Prompt >> What is needed is an exact copy of all the records.

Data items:
* * *

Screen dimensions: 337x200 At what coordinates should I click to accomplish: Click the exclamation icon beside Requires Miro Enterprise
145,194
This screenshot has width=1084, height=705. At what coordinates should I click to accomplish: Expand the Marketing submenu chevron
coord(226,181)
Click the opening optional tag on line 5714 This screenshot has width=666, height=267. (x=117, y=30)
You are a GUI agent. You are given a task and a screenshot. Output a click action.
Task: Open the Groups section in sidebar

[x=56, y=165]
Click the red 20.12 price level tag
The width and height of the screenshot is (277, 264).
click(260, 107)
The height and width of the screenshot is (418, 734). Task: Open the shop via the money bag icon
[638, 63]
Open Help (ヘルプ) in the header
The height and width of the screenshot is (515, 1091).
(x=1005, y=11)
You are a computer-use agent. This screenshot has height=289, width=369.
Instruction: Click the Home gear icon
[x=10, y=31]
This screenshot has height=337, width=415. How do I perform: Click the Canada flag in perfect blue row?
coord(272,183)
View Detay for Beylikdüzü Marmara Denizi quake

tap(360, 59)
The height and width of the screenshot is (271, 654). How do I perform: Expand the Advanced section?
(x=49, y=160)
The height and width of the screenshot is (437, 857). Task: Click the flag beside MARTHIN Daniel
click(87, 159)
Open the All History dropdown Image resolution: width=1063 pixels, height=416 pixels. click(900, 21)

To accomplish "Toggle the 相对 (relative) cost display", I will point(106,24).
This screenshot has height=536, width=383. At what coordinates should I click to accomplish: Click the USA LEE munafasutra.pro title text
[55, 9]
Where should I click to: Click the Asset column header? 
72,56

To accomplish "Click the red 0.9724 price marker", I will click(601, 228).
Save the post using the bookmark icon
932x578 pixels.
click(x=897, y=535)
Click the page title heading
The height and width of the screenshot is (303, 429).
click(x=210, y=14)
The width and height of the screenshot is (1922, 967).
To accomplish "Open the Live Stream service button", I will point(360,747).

* * *

Answer to this problem >>
Screen dimensions: 337x200 At what coordinates should I click to accomplish: Click the exclamation icon beside Requires Miro Enterprise
145,194
This screenshot has width=1084, height=705. At what coordinates should I click to accomplish: Expand the Marketing submenu chevron
coord(226,181)
Click the opening optional tag on line 5714 This screenshot has width=666, height=267. (x=117, y=30)
You are a GUI agent. You are given a task and a screenshot. Output a click action.
Task: Open the Groups section in sidebar

[x=56, y=165]
Click the red 20.12 price level tag
The width and height of the screenshot is (277, 264).
click(260, 107)
The height and width of the screenshot is (418, 734). Task: Open the shop via the money bag icon
[638, 63]
Open Help (ヘルプ) in the header
The height and width of the screenshot is (515, 1091).
(x=1005, y=11)
You are a computer-use agent. This screenshot has height=289, width=369.
Instruction: Click the Home gear icon
[x=10, y=31]
This screenshot has height=337, width=415. How do I perform: Click the Canada flag in perfect blue row?
coord(272,183)
View Detay for Beylikdüzü Marmara Denizi quake

tap(360, 59)
The height and width of the screenshot is (271, 654). How do I perform: Expand the Advanced section?
(x=49, y=160)
The height and width of the screenshot is (437, 857). Task: Click the flag beside MARTHIN Daniel
click(87, 159)
Open the All History dropdown Image resolution: width=1063 pixels, height=416 pixels. click(900, 21)

To accomplish "Toggle the 相对 (relative) cost display", I will point(106,24).
This screenshot has height=536, width=383. At what coordinates should I click to accomplish: Click the USA LEE munafasutra.pro title text
[55, 9]
Where should I click to: Click the Asset column header? 
72,56

To accomplish "Click the red 0.9724 price marker", I will click(601, 228).
Save the post using the bookmark icon
932x578 pixels.
click(x=897, y=535)
Click the page title heading
The height and width of the screenshot is (303, 429).
click(x=210, y=14)
The width and height of the screenshot is (1922, 967).
To accomplish "Open the Live Stream service button", I will point(360,747).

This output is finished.